The thing that stayed with him, the one thing he knew for sure, was that moment on the railroad tracks. On the way to the clearing, I’d eased us over them so carefully that he’d teased me. Pussy move, Smiff. On the way back, rocketing down the inexorable path that would intersect with Mrs. Shipley, we had taken the tracks at such high speed that we’d soared.

Jumping the tracks was his move. He always jumped them. So he thought he’d been driving.

He’d never questioned it, though he did not remember his hands on the wheel, his foot on the gas. His last clear memory was kissing me. We’d pounded down more wine and smoked more, after, and we’d already been wrecked. For both of us, the walk to the car was little more than a slide show. The drive itself was a black patch with that single airborne moment in the middle. The next thing he remembered was weeping on his knees beside the wreckage.

“I had the keys,” I argued. We’d been over this already. “I got in behind the wheel.”

“But you don’t remember driving.” He said it like a challenge.

“Neither do you,” I shot back, and he laughed, a raw, sad bark of sound.

“You never would have taken the railroad tracks like that,” he repeated, but then he jammed his hands into his hair. “If you’d been driving, I would know. Wouldn’t I?”

“No,” I said. “A lot of times people don’t remember car accidents. The mind blanks out trauma, plus we were hammered. We have to look at what we do remember. I had the keys. I got in behind the wheel. I kind of do remember jumping us, now that we’re talking about it.”

He spun on the stool, his fingers steepled, thinking. When he came back around, he gave me a wistful, wry smile.

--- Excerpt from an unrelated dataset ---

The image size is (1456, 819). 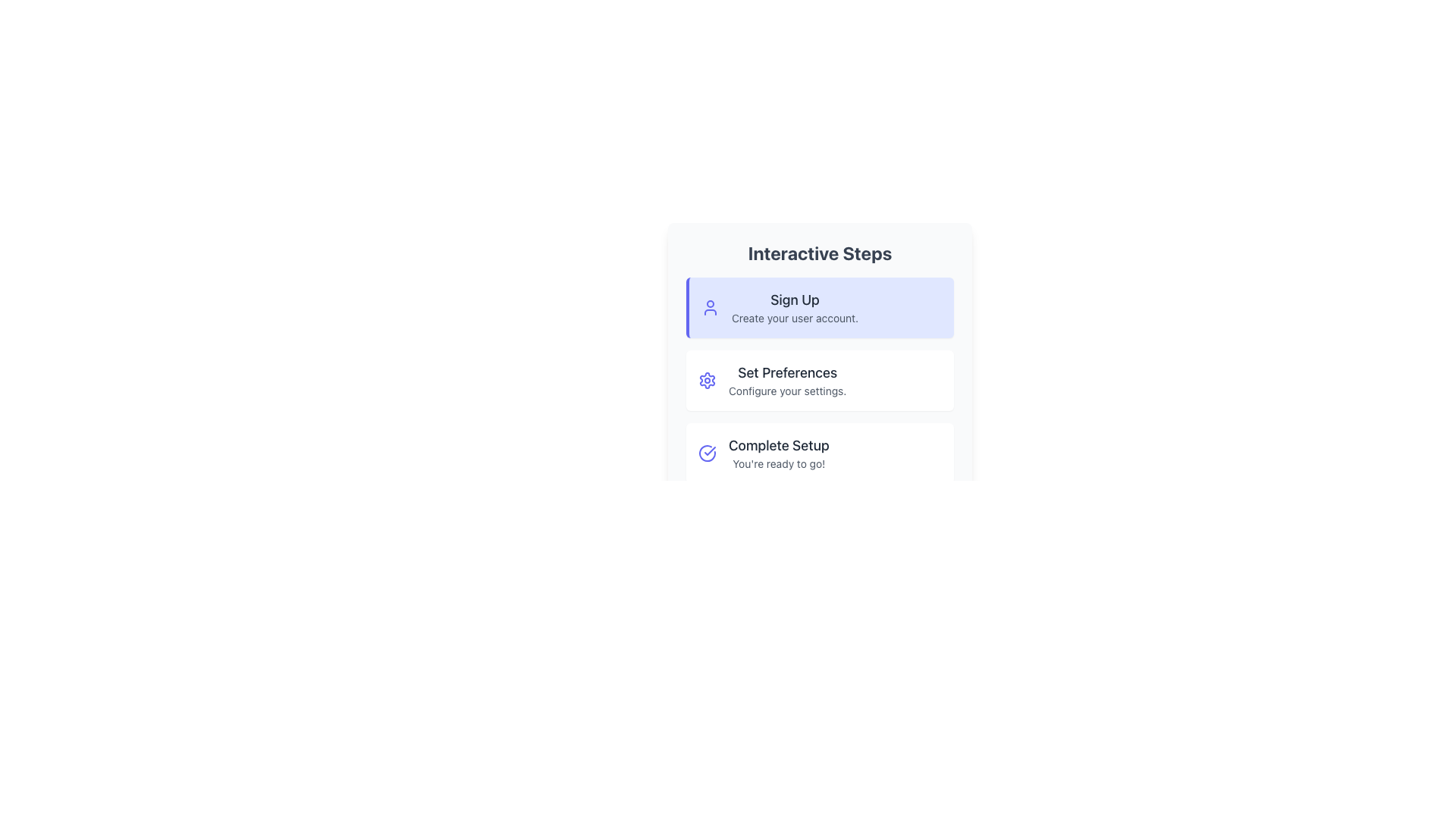 What do you see at coordinates (819, 452) in the screenshot?
I see `the Informational card displaying the title 'Complete Setup' and subtitle 'You're ready to go!', which is the last element in a vertically stacked list` at bounding box center [819, 452].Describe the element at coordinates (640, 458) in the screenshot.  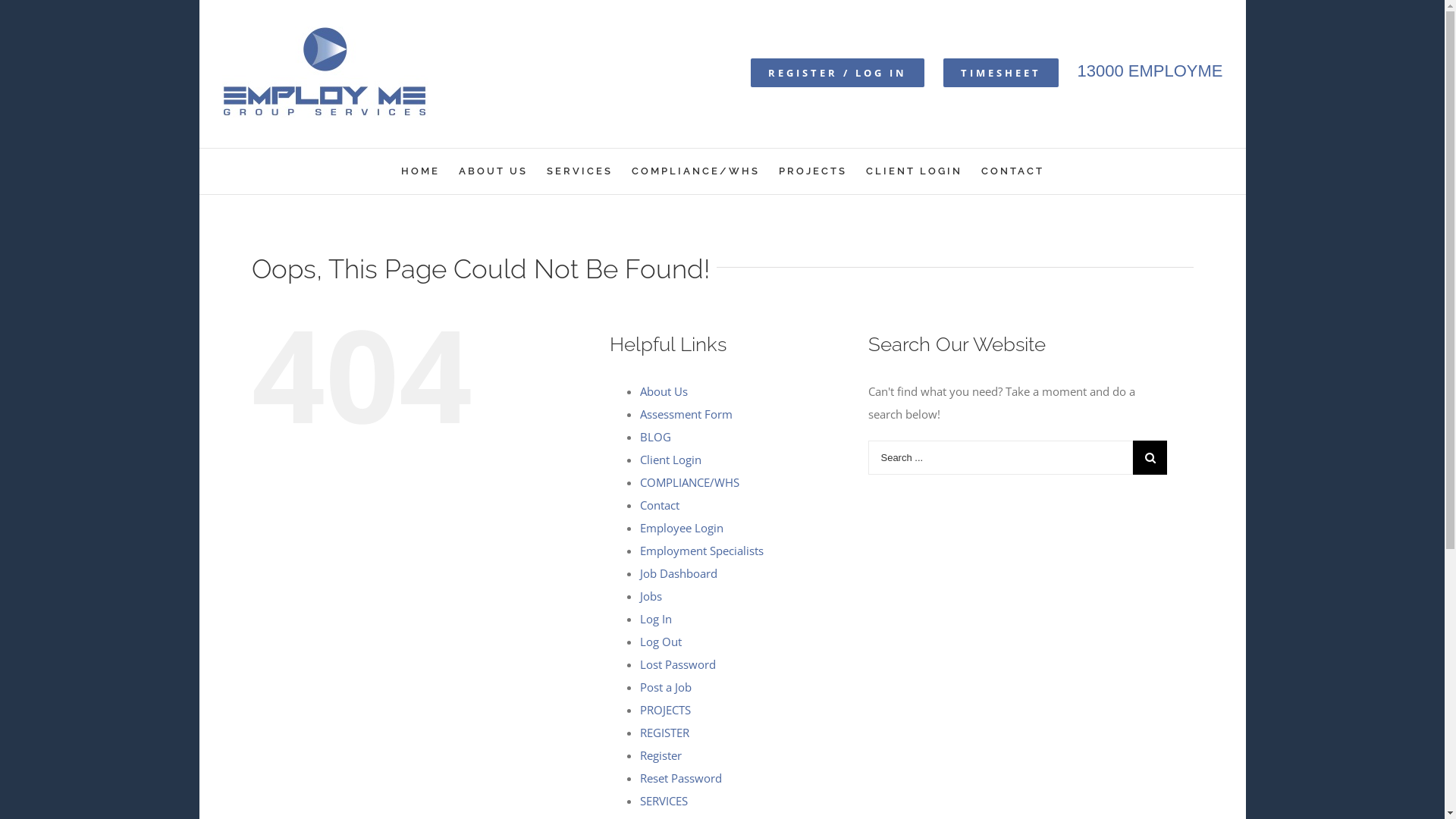
I see `'Client Login'` at that location. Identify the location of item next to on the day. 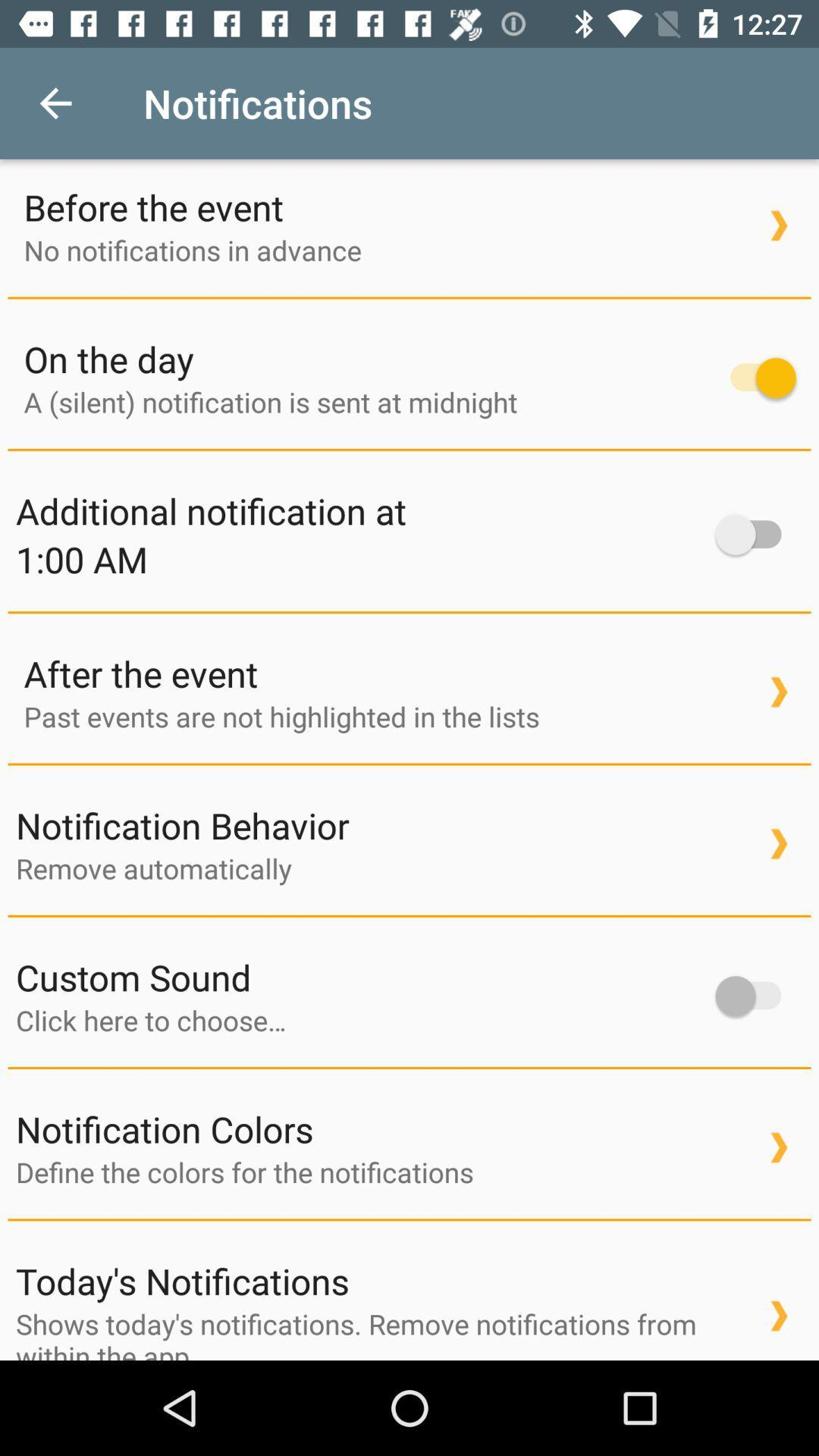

“I believe that you believe it. I still think it was me. I knew it was me even when I told the cops that you were driving. I said it because my lawyer kept telling me I was going to get tried as an adult. My mom was freaking out, saying your rich-ass parents could get you out of anything, but I’d be screwed. So I caved. I did what they wanted, and my lawyer leveraged it to get me a better offer. God, I felt almost as bad about that as—”

“Tig!” I interrupted. “We were both kids. We were scared, and we felt so guilty.”

“We both lied to the cops. We both thought we did it, and we both blamed the other.” He didn’t sound angry, though. If anything, he sounded relieved. “It’s like the asshole version of that O. Henry story. Where she sells her hair to buy him a watch chain and he sells his watch to buy her some combs.”

That made me smile. I came over and leaned on the breakfast bar across from him. Closer, but not too close. I wanted to offer comfort, but I kept the solid cabinets and countertop between us.

“I was driving.” I said it like it was urgent, and maybe it was, even though I wanted it to be him. I wanted it to be anyone but me, though my heart knew better. There was one thing more I could say to convince him. It was hard to say with him just across the breakfast bar, smelling of mint and copper and history. But he deserved to hear it. “Tig, you kissed me. It was the nicest thing. I was wild with joy, and wine, and wondering. If there was ever a night in my whole life when I would have gunned it at those tracks . . . well, that was it.”

It was true. I could see it in my mind’s eye, how I jumped us, hungry for another weightless, flying moment.

He closed his eyes, as if he were using them to look inward. After a moment he opened them again and met my gaze.

“Okay, Smiffy. Maybe. But we got no got’dam way to know for sure.” He shook his head. “You know what’s weird? It’s easier to forgive you than myself.”